__List of tasks__:
a) In the column on Holyrood and the UK General Election, do these statements agree with the text? Answer yes or no for each, quoting the words that decide it. (i) The Presiding Officer is Alison Johnstone. (ii) Michael Matheson's suggested penalty docks his pay for the same period as his suspension. (iii) Douglas Ross leads the Scottish Tories.
b) According to the column on Holyrood and the UK General Election, what was Operation Branchform?
c) Carry on the column on Holyrood and the UK General Election, starting right after its final sentence.
-------- Text under study
The rebuke was stern. The Scottish Parliamentary chamber at Holyrood was not a suitable venue for contesting the UK General Election.
This particular warning from the Presiding Officer, Alison Johnstone, was directed at Kevin Stewart of the SNP who had invited the First Minister to draw an unhelpful comparison between his governance and that of the UK Conservatives.
But it was a single transferable reprimand. Earlier, the PO had felt obliged to castigate other members. Up with this she would not put.
One sympathises, of course. It is difficult enough, in truth, to corral our occasionally truculent tribunes – without the “distraction” of UK electioneering, as the PO put it.
Perhaps the best one can do is to suggest to the PO that she is in for a troubling six weeks. Loadsaluck.
Now this contest may have been signalled somewhat abruptly from Downing Street, prompting wonder and dismay, in equal measure, among some of the PM’s supporters.
It may have been called to refresh the membership of the Commons, soon to be dissolved. It may, further, be designed to determine the next government of this United Kingdom.
However, it swamps all else in the world of politics, well beyond Westminster SW1. It will preoccupy all our politicians.
And, for voters, it will straddle the division between devolved and reserved matters.
Now, it is true that the discourse differs across the constituent parts of the UK. In Northern Ireland, of course, but also in Scotland, and in Wales where, as the Prime Minister now understands, anticipation of the Euro football championship is less than eager.
But politics does not sit in neat silos. John Swinney certainly knows that. What extraordinarily bad fortune that the police report on Operation Branchform, the inquiry into SNP finances, was sent to prosecutors just as Mr Swinney launched his election campaign.
In addition, we have already witnessed two early overlaps. One concerning individual behaviour and one concerning policy.
Holyrood’s standards committee has voted to sanction Michael Matheson for improper use of his parliamentary iPad (his offspring were watching football, while on holiday).
The suggested penalty is a 27-day suspension – and pay docked for twice that period. Contentious in itself. He apologised and paid back the cash.
But the election transforms everything. Douglas Ross, he who leads the Scottish Tories, would probably have demanded a resignation in any event. But now he links it to that wider contest, suggesting that a by-election in Mr Matheson’s Holyrood seat might usefully be held on the same day.
And he goes further, inviting voters at the UK General Election to cast a general verdict upon “SNP politicians who let them down.” His solution? Vote Tory.
Read more: How will Scots react to choice between Tories, Labour and SNP?
Read more: Sunak, Starmer, Swinney – and the politics of fear
John Swinney says this reveals what the dispute is all about. Brazen electioneering. He defends Mr Matheson, up to a point – by arguing that one Tory member of the committee had condemned the former Cabinet Secretary in advance, thus displaying prejudice.
Now, again, Mr Swinney might always have been inclined to defend his friend and colleague. But the election makes that mandatory, makes it more vehement.
Labour’s Anas Sarwar goes further, extending the complaint to encompass his party’s core Scottish theme, disclosed at their campaign launch. Which is that Scotland has a chance to reject “two chaotic, failing Tory and SNP governments” at Westminster and Holyrood.
----------------
-------- Dataset section
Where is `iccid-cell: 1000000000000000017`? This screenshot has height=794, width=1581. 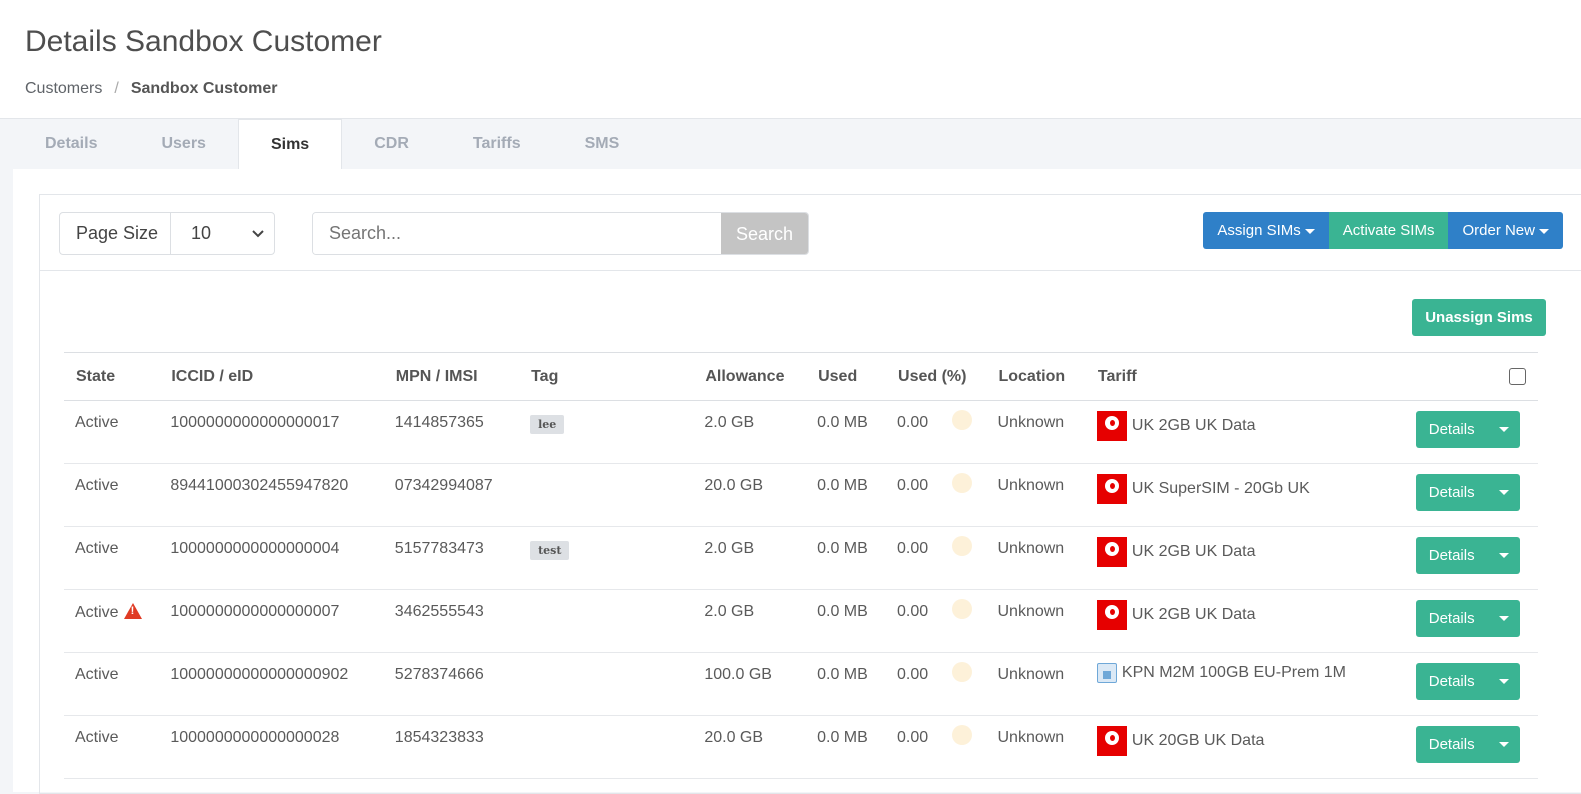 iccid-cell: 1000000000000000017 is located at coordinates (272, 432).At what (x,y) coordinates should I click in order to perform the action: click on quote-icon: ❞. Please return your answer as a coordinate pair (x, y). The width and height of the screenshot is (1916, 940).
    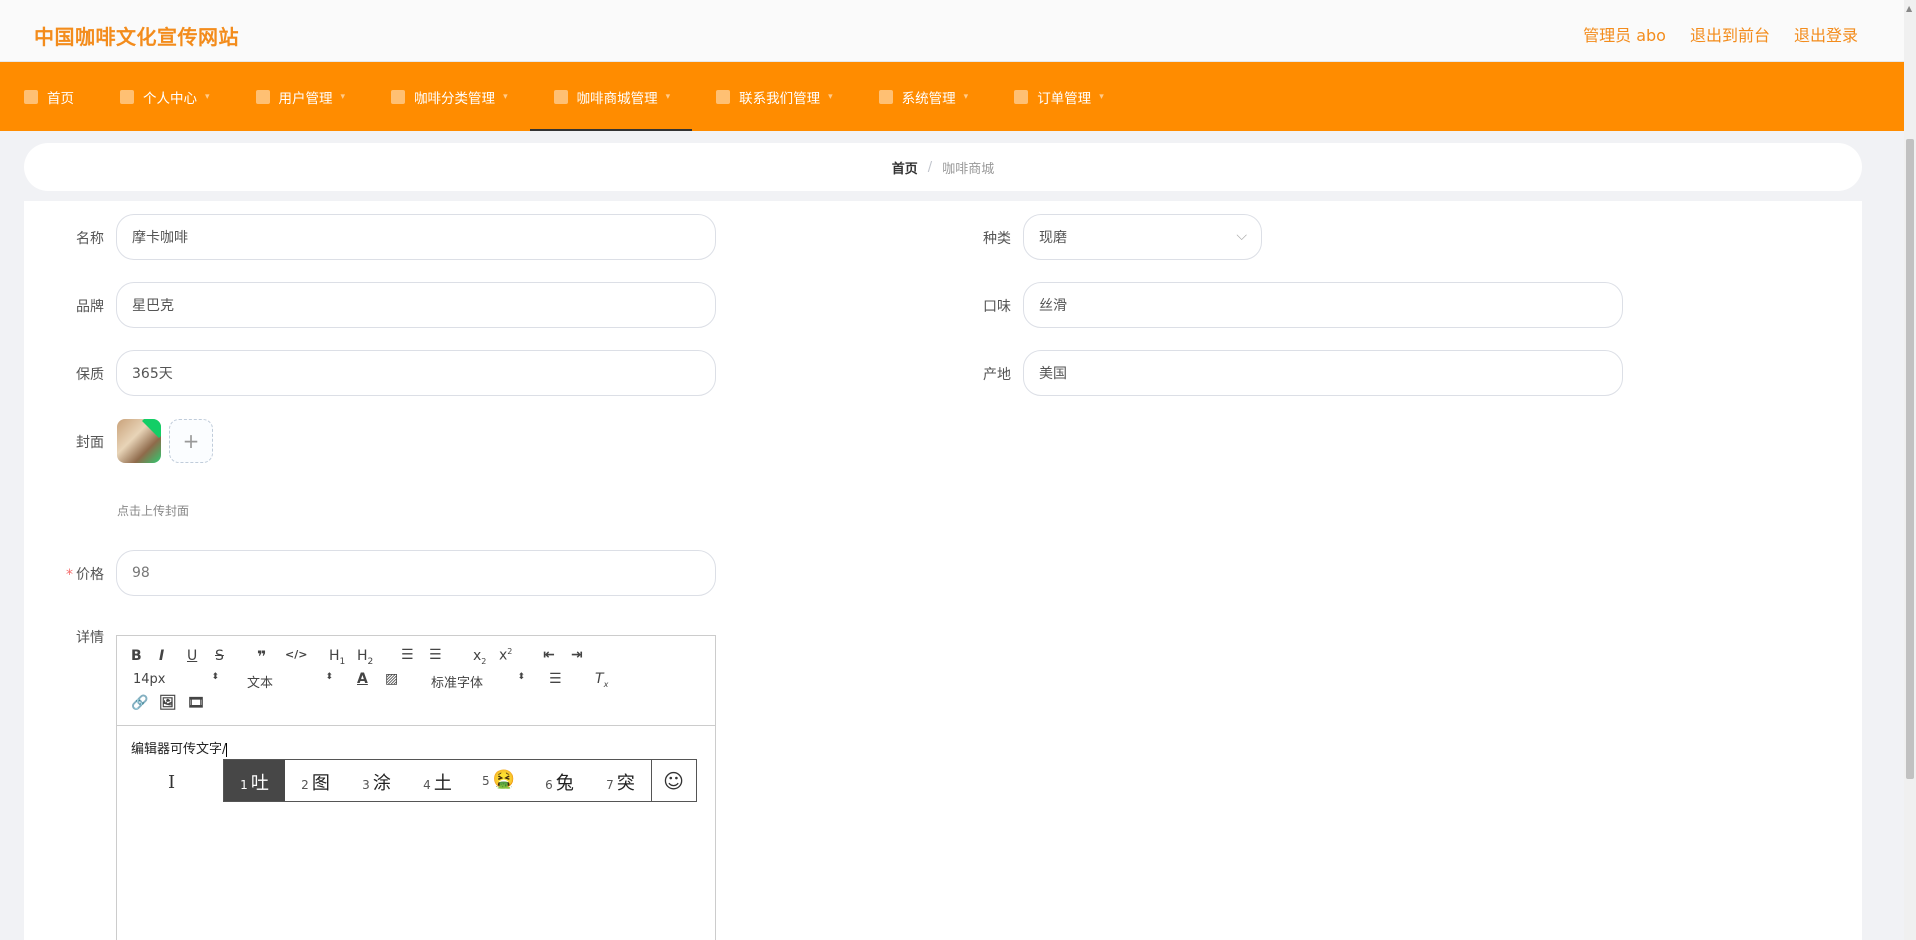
----------------
__Solved tasks__:
a)
(i) Yes: "the Presiding Officer, Alison Johnstone"
(ii) No: "The suggested penalty is a 27-day suspension – and pay docked for twice that period."
(iii) Yes: "Douglas Ross, he who leads the Scottish Tories"

b) It was the inquiry into SNP finances.

c)
Strictly, that is unconstitutional. (Yes, I do possess a rather fetching anorak, thanks for asking.)
Labour could win every Westminster constituency in Scotland, building dramatically upon the single seat they took last time out. John Swinney would still be First Minister and his devolved government would still determine matters such as health and education, as they affect Scotland.
However, discarding the anorak for a moment, that is too prim and purist.
Firstly, the fundamental overlap. Holyrood may set the day-to-day framework for devolved matters, in tandem with local authorities and health boards.
But the fiscal context in which such services operate is largely laid down by Westminster – to which all roads lead, as Labour’s Wes Streeting declared.
Further, it is unreasonable and impractical to expect the voters in Scotland to focus purely upon reserved matters such as defence, foreign affairs and the macro-economy.
That is why the SNP’s opponents feel empowered to attack the Scottish Government’s record in the context of this imminent contest.
That is why John Swinney asserts that he will vigorously defend that devolved record – which, he says, outperforms that of its Labour predecessor, despite being beset by what he calls “Tory follies” such as Brexit and economic austerity.
It is also why Alex Cole Hamilton and his Liberal Democrat campaign convener, Lord Wallace, happily set out to project their perspective on both devolved and reserved issues.
The Greens, meanwhile, also focus on a UK issue with particular Scottish resonance. The future of North Sea oil and gas exploration. Leave it in the ground, they say, to help protect the planet.
Now, the issue of Michael Matheson’s behaviour will probably subside as the campaign proceeds – although not quite yet. A vote on his punishment is expected next week, with Mr Swinney adamant that it is unfair and critics equally determined to persist.
But that broader question of the overlap between the Scottish body politic and this UK contest will endure.
That is a legacy of asymmetrical devolution. (OK, OK, anorak now firmly back on my shoulders.)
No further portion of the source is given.